Give the data again, word for word.
◇ ◇ ◇ ◇ ◇ ◇ ◇
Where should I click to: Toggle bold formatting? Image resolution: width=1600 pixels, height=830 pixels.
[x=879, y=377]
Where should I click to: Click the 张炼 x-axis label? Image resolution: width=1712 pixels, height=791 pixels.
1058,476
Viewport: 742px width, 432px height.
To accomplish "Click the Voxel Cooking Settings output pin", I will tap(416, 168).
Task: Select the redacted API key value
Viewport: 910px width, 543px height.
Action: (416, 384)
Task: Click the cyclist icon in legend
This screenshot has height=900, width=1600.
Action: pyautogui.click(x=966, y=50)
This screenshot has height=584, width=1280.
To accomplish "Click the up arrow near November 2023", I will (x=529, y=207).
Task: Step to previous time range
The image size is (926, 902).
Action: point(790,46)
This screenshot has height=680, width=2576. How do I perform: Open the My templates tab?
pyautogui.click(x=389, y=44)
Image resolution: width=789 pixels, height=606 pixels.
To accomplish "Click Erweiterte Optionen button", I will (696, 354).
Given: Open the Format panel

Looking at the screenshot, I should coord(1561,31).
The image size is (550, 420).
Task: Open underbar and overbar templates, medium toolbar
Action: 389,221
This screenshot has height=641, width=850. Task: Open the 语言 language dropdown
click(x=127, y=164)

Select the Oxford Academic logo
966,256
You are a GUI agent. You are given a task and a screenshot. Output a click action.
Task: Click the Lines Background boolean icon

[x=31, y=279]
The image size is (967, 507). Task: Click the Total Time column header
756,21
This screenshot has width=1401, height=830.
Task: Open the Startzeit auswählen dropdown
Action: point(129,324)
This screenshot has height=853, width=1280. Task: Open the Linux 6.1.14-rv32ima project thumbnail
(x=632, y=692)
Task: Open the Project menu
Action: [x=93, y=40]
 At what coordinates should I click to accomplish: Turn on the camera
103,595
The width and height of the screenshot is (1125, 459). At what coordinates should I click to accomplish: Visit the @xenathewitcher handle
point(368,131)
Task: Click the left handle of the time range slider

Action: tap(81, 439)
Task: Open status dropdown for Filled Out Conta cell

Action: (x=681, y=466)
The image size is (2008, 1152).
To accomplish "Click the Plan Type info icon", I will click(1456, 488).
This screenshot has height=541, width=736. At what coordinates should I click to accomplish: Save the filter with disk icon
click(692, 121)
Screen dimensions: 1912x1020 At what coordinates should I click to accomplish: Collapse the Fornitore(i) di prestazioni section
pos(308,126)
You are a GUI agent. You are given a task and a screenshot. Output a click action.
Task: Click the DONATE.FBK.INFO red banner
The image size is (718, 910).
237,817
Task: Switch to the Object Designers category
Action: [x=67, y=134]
◇ ◇ ◇ ◇ ◇ ◇ ◇
EXPECTED ANSWER
Where should I click to: Toggle bold formatting? Image resolution: width=1600 pixels, height=830 pixels.
[x=879, y=377]
Where should I click to: Click the 张炼 x-axis label? Image resolution: width=1712 pixels, height=791 pixels.
1058,476
Viewport: 742px width, 432px height.
To accomplish "Click the Voxel Cooking Settings output pin", I will tap(416, 168).
Task: Select the redacted API key value
Viewport: 910px width, 543px height.
Action: (416, 384)
Task: Click the cyclist icon in legend
This screenshot has height=900, width=1600.
Action: pyautogui.click(x=966, y=50)
This screenshot has height=584, width=1280.
To accomplish "Click the up arrow near November 2023", I will (x=529, y=207).
Task: Step to previous time range
The image size is (926, 902).
Action: point(790,46)
This screenshot has height=680, width=2576. How do I perform: Open the My templates tab?
pyautogui.click(x=389, y=44)
Image resolution: width=789 pixels, height=606 pixels.
To accomplish "Click Erweiterte Optionen button", I will (696, 354).
Given: Open the Format panel

Looking at the screenshot, I should coord(1561,31).
The image size is (550, 420).
Task: Open underbar and overbar templates, medium toolbar
Action: 389,221
This screenshot has height=641, width=850. Task: Open the 语言 language dropdown
click(x=127, y=164)

Select the Oxford Academic logo
966,256
You are a GUI agent. You are given a task and a screenshot. Output a click action.
Task: Click the Lines Background boolean icon

[x=31, y=279]
The image size is (967, 507). Task: Click the Total Time column header
756,21
This screenshot has width=1401, height=830.
Task: Open the Startzeit auswählen dropdown
Action: point(129,324)
This screenshot has height=853, width=1280. Task: Open the Linux 6.1.14-rv32ima project thumbnail
(x=632, y=692)
Task: Open the Project menu
Action: [x=93, y=40]
 At what coordinates should I click to accomplish: Turn on the camera
103,595
The width and height of the screenshot is (1125, 459). At what coordinates should I click to accomplish: Visit the @xenathewitcher handle
point(368,131)
Task: Click the left handle of the time range slider

Action: tap(81, 439)
Task: Open status dropdown for Filled Out Conta cell

Action: (x=681, y=466)
The image size is (2008, 1152).
To accomplish "Click the Plan Type info icon", I will click(1456, 488).
This screenshot has height=541, width=736. At what coordinates should I click to accomplish: Save the filter with disk icon
click(692, 121)
Screen dimensions: 1912x1020 At what coordinates should I click to accomplish: Collapse the Fornitore(i) di prestazioni section
pos(308,126)
You are a GUI agent. You are given a task and a screenshot. Output a click action.
Task: Click the DONATE.FBK.INFO red banner
The image size is (718, 910).
237,817
Task: Switch to the Object Designers category
Action: [x=67, y=134]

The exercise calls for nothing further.